Cy7MX was loaded onto the AuNPs at a 10:1 ratio and characterized during and after the loading process. Cy7MX, which is hydrophobic, localized within the PEG corona and adsorbed to the surface of the AuNPs given the amphiphilic nature of the PEG corona. In Figure 1D, the UV-Vis absorbance spectrum of 10:1 loaded Cy7MX-AuNPs in CHCl₃ demonstrates well distinguishable peaks at 539 nm and 782 nm, indicating that both the molecular probe, Cy7MX, and carrier AuNPs were present in the final product at the desired 10:1 ratio. The synthesized product was stable and did not decompose for at least 3 weeks at 25 °C and 4 °C. While Cy7MX is sensitive to light and can photo-bleach rapidly (20 min in ambient light), it was shielded once loaded onto the AuNPs and retained its fluorescence for longer time periods.

The Cy7MX-AuNPs were analyzed in fetal bovine serum and phosphate buffered saline (PBS) to simulate the physiological conditions of blood. This yielded insignificant differences in the resulting spectra which indicated viable stability in biological tonicity and osmolality. We additionally tested the Cy7MX-AuNPs in acidic and basic conditions using media ranging from pH 5 to 9 to account for any unexpected behavior that may result from microenvironmental changes in the blood. No significant differences were observed in the absorbance spectra of the Cy7MX-AuNPs in these media.

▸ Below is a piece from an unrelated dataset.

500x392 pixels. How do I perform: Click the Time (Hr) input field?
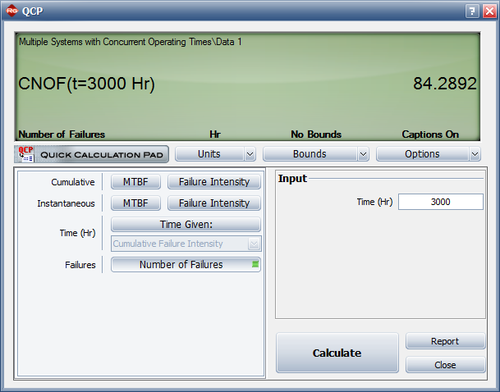[x=441, y=202]
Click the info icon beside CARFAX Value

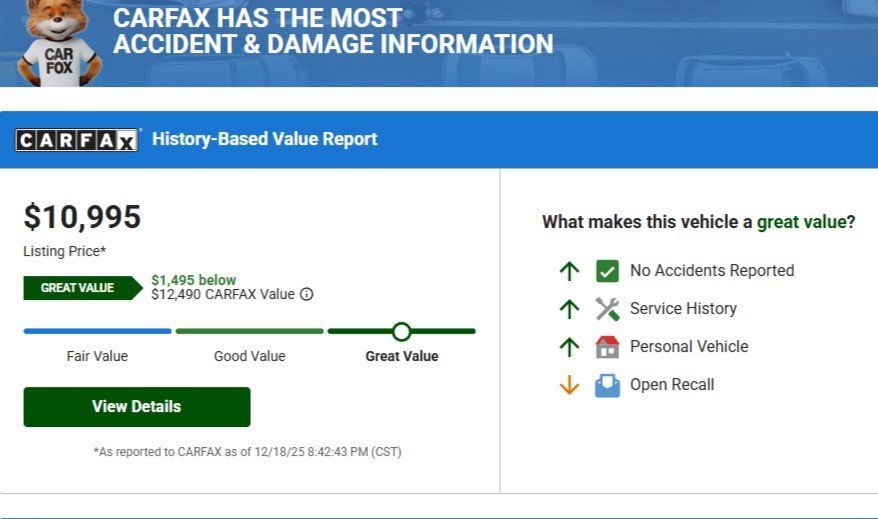(x=307, y=294)
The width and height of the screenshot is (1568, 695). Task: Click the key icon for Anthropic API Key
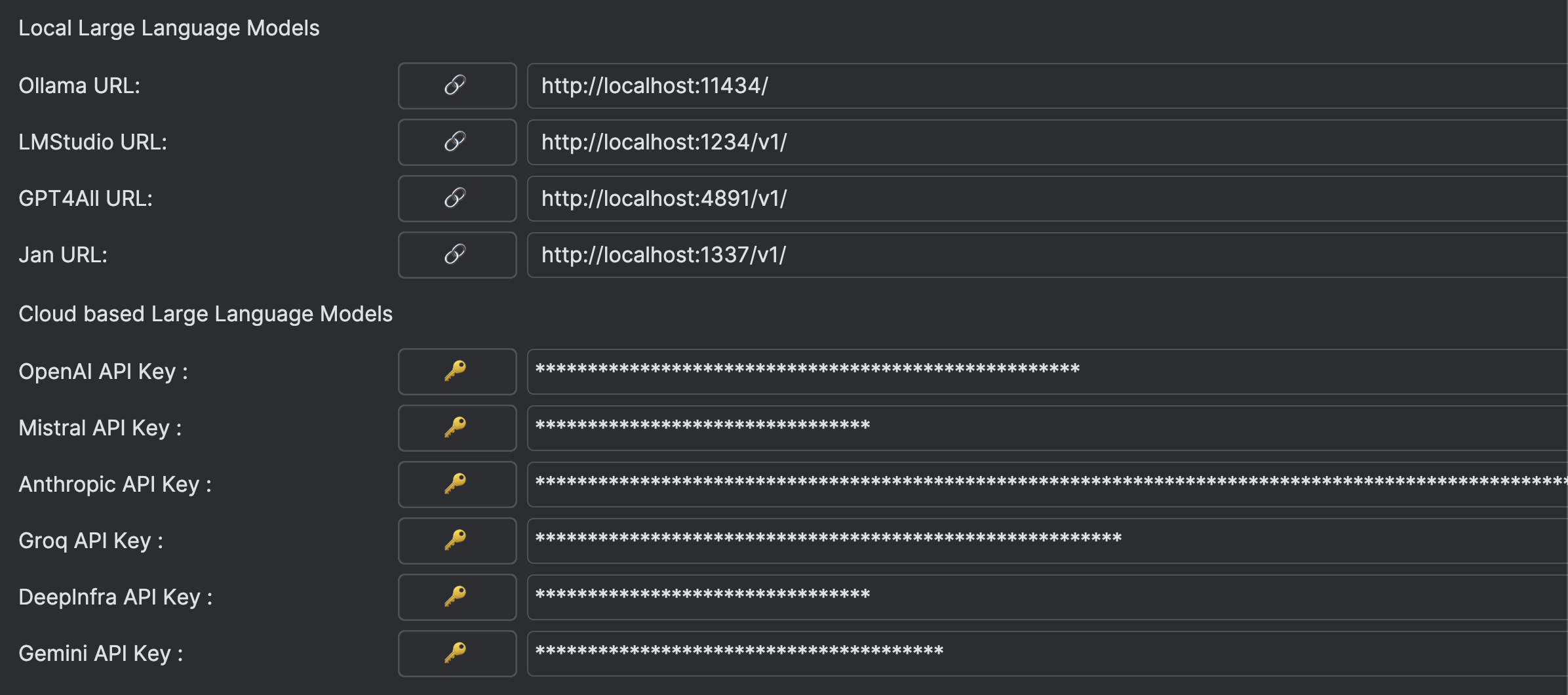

The absorbance and fluorescence of the synthesis solution was monitored during the Cy7MX dye-loading process (Figure 2) to detect the quantity of Cy7MX present in solution. Over the course of 24 h, we observed a shift in the fluorescence peak to higher wavelengths in the range from 813 to 820 nm, which reflected the decrease of Cy7MX in the solution and the concurrent localization of Cy7MX in the hydrophobic PEG corona of the AuNPs (Figure 2A). Simultaneously, there was a significant decrease in absorbance at the 24 h time point, indicating that the Cy7MX was effectively loaded onto the PEGylated AuNPs surface (Figure 2B). The peak heights at 532 nm and 780 nm demonstrated the final ratio yielded from the synthesis.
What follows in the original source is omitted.